Abstract

OBJECTIVES: We present a method to quantify the inflammatory processes that drive abdominal aortic aneurysm (AAA) development that may help predict the rate of growth and thus guide medical and surgical management. We use an in vivo optical molecular imaging approach to quantify protease activity within the walls of AAAs in a rodent model.
METHODS: AAAs were generated in mice by topical application of calcium chloride, followed by the administration of the MMP inhibitor doxycycline for 3 months. After this time period, an enzyme-activatable optical molecular imaging agent sensitive to MMP activity was administered, and MMP proteolytic activity was measured in vivo. Histology and in situ zymography were performed for validation. AAAs were also generated in rats, and MMP activity within the walls of the AAAs was also quantified endovascularly.

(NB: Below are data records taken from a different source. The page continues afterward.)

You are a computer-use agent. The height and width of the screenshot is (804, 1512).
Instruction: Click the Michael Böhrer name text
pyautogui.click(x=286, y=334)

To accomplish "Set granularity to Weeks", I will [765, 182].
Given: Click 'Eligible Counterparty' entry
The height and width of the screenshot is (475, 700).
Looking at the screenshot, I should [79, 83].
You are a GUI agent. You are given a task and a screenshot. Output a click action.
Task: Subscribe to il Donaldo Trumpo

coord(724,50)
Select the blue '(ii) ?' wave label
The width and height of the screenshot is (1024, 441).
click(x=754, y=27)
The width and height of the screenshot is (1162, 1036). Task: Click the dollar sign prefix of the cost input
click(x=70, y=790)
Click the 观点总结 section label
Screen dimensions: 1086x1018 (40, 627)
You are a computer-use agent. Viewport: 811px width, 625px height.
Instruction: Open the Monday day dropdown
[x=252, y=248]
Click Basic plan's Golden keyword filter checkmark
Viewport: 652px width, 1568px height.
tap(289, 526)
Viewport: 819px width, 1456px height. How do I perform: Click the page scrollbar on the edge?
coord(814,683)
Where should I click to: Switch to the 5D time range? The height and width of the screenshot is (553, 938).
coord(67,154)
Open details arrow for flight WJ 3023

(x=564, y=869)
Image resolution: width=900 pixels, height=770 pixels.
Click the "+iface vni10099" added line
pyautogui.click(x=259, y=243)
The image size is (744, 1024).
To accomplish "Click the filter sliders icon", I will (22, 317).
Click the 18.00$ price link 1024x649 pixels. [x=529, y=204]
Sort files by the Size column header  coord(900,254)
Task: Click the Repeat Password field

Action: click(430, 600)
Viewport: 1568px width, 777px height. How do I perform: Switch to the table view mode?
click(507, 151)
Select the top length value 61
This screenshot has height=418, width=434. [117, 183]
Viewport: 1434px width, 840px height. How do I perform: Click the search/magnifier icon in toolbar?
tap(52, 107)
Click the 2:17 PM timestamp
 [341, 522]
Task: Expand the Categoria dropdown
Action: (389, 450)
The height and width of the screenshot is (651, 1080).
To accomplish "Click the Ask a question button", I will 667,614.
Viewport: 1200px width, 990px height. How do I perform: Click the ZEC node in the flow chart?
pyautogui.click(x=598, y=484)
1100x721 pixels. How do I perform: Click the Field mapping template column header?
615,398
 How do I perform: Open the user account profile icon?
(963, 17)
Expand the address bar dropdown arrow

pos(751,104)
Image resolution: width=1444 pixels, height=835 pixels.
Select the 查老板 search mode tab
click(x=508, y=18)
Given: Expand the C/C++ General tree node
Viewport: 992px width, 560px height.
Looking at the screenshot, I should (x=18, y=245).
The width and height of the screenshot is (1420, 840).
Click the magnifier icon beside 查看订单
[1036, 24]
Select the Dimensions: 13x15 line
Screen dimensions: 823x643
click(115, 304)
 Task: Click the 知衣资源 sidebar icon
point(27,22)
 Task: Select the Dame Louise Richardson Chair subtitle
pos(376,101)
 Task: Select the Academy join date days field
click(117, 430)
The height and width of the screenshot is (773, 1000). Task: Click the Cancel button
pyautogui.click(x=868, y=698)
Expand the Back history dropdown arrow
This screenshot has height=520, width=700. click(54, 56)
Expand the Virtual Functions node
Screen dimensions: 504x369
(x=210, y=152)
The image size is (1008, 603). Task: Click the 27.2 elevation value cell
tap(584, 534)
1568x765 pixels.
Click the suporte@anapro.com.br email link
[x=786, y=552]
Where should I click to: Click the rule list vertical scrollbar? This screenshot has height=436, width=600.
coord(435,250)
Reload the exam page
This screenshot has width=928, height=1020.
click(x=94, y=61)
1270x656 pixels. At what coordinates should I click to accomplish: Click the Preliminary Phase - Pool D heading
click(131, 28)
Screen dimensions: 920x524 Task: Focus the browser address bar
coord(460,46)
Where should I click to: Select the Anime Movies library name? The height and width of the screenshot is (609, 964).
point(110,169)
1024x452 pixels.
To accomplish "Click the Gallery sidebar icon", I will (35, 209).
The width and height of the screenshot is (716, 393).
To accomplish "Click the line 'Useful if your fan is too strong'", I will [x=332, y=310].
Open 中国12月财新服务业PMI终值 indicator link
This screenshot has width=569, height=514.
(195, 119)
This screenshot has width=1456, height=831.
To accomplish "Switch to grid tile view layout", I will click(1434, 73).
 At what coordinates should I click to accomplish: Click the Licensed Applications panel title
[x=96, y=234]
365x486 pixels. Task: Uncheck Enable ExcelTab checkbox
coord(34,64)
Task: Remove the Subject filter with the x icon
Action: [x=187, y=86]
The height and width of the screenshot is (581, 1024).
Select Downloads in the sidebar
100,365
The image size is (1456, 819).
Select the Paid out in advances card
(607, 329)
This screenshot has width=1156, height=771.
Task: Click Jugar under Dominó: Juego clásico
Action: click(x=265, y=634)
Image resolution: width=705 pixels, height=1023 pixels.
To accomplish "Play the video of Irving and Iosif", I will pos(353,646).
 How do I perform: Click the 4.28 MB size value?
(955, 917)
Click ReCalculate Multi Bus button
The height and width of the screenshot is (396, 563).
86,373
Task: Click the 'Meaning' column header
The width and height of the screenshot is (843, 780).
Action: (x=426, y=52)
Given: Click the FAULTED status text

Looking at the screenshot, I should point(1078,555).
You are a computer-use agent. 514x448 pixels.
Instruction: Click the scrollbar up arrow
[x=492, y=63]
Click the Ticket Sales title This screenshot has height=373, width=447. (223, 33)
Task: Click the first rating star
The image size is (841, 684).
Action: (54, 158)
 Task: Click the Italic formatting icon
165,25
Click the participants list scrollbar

RESULTS: A dose-dependent response of AAA growth rate to doxycycline administration was demonstrated, with high doses of the drug resulting in nearly complete suppression of aneurysm formation. There was a direct relationship between the rate of aneurysmal growth and measured MMP activity, with a linear best-fit well approximating the relationship. We additionally performed endovascular imaging of AAAs in rats and demonstrated a similar suppression of intramural MMP activity following doxycycline administration.
CONCLUSIONS: We present an in vivo evaluation of MMP activity within the walls of AAAs in rodents and show a direct, linear relationship between proteolytic activity and aneurysmal growth. We also illustrate that this functional imaging method can be performed endovascularly, demonstrating potential pre-clinical and clinical applications.